» GOAL OF THE EXERCISE: What you return must match the records word for word, except that images are dropped.

────────────────

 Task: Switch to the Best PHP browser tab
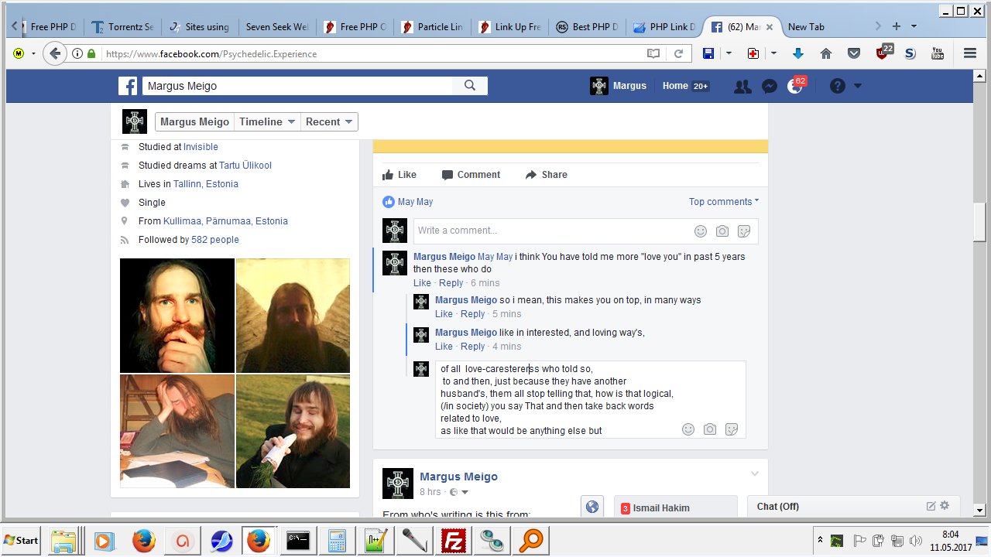587,27
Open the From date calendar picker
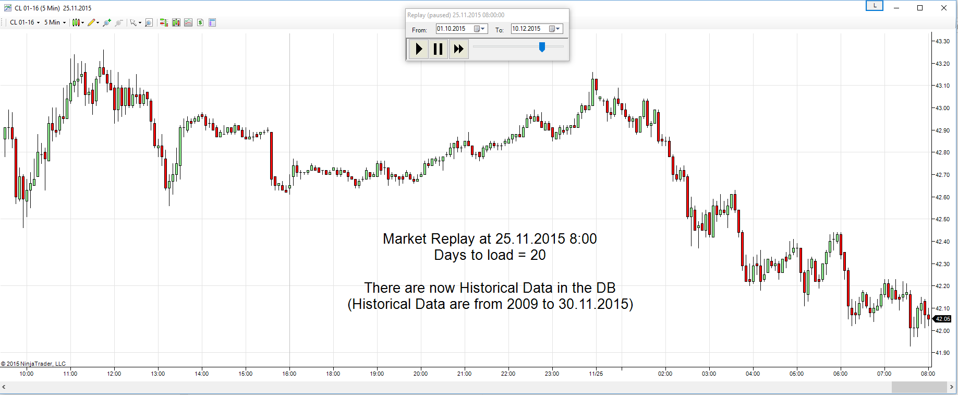The image size is (958, 395). tap(479, 29)
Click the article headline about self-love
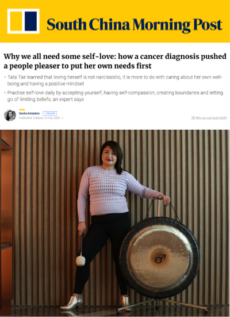The image size is (230, 317). click(x=115, y=61)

────────────────

» SOLUTION BELOW:
 Task: Switch to the Best PHP browser tab
587,27
Open the From date calendar picker
The image size is (958, 395). tap(479, 29)
Click the article headline about self-love
The image size is (230, 317). click(x=115, y=61)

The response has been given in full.